剛提到的印記,似乎好像是剛才被綺羅提到了現在想要坐回回應似的,竟然是突然就發起作用了。
起初,江木北還能忍住,可後來答滴答滴的汗水就順著他的臉頰滑落了下來,讓一旁的陳沐遠嚇了一跳,她從來都不曾見到過,江木北竟然是這麼難受的樣子。
然而稍後她就反應過來,她原本是見過的,就在他之前脖頸的印記發作的時候。
想到這裏,陳沐遠就下意識的把江木北的衣領拉了下來,看見那脖頸處黑色的印記就一陣心疼,就好像是有有生命的小東西在江木北的身體表麵待著似的。
看得陳沐遠更是心疼不已。
“這裏,又疼了麼?”她的美貌都快皺成一塊去了,而江木北自然是心疼的,哪怕他現在自己都疼得不行,但是看著陳沐遠皺著眉頭,心裏更是心疼不已。
“別皺眉了,我不不疼。”
“你胡說,怎麼可能不疼。我們之間還用說假話麼?”
剛說出口的安慰,就被人這麼輕易的給讀了回來,但是江木北此時也著實是無奈,這地方要是換在別處,說不定他還能忍忍,可這邊是他的脖頸。
是他最脆弱的地方,就連扭到了脖子都會覺得疼,就別說現在這種,就好像是有東西在裏麵肆無忌憚的想要鑽進鑽出似的感覺了。
若不是他聽不到,他感覺都能察覺得到那東西在他的血肉之間穿梭的感覺,。
看著江木北這麼難受,陳沐遠突然想著問她,“當時那個女人到底是長什麼樣子?不能總讓你這麼疼,我們得找到她啊。”
被她這麼一問,江木北此時才終於想到當時那個女人。
也就是,一直都在他宅子裏麵住的,他的屬下的新婚妻子——綺羅。
想到這裏,江木北到底是覺得十分尷尬的。
不過陳沐遠並不知情,她看著眼前的江木北一陣子吞吞吐吐的,自然是覺得不開心,“有什麼話你就直接說出來不好麼?這麼吞吞吐吐的做什麼?是不是還覺得不疼。
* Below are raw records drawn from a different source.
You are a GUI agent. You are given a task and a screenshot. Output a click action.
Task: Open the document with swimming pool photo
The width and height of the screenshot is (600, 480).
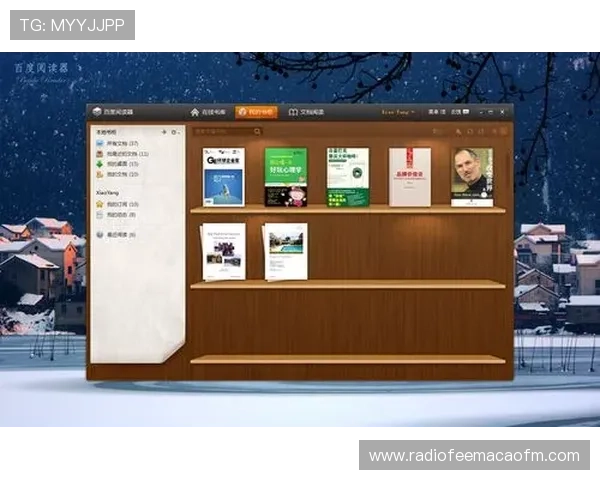pyautogui.click(x=285, y=251)
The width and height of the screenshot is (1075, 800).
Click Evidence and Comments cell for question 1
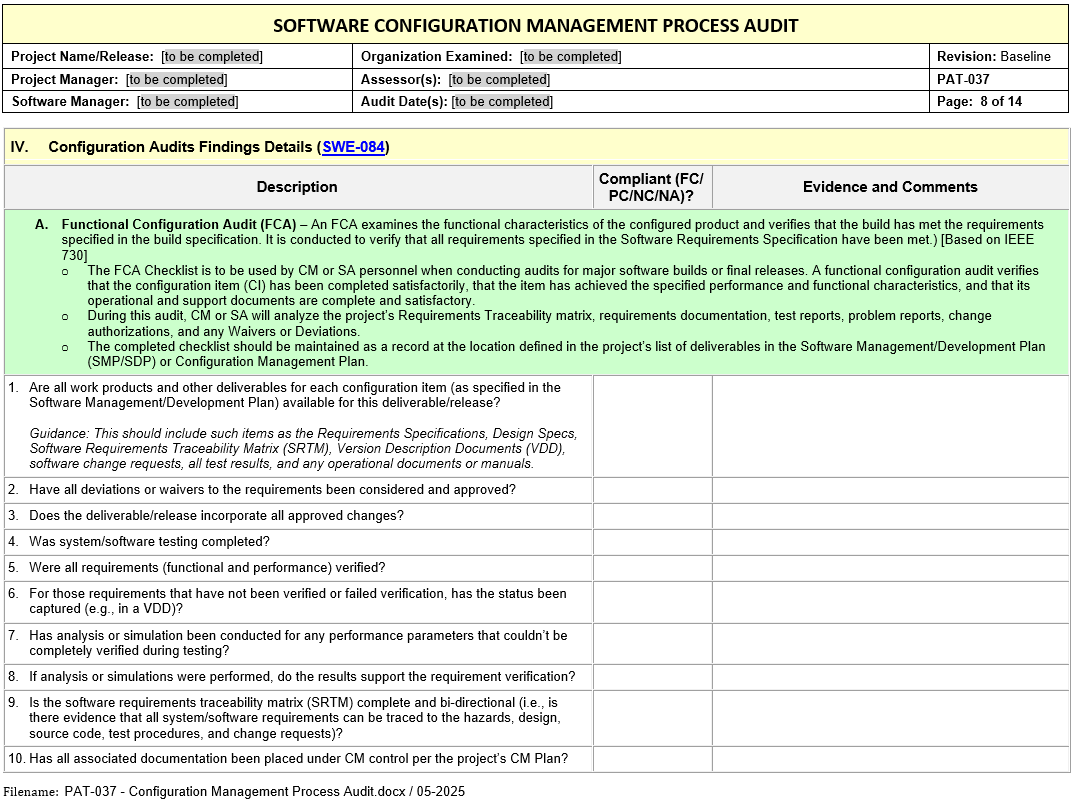pos(890,426)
”
可是這話說是說完了的,但是看著江木北依舊是答滴答滴砸下來的汗水,陳沐遠還是覺得心裏麵難受的很。
“是綺羅。”
這話說完,陳沐遠一愣,她還沒想到原來一直被她念叨的姑娘竟然就是蕭刀的媳婦,“你是說,當時把你救走了的,是綺羅?”
這話說完,看向江木北的眼神就有點變了。
一看陳沐遠的表情,就知道她現在定然是想多了的,到底還是得忍著疼痛對她解釋道,“當時不過就是一場誤會,你看現在我們不都是有這各自的歸屬了麼?”
可聽到江木北這話,陳沐遠才真的覺得生氣,現在是有歸屬了?分明是之前就已經下旨賜婚了的,怎麼能算得上是現在呢?
不過即便是心裏現在特別生氣,可到底看著江木北現在一臉疼痛的表情還是有點舍不得的,“那現在就叫人把她帶過來?她應該會有解決的辦法的。”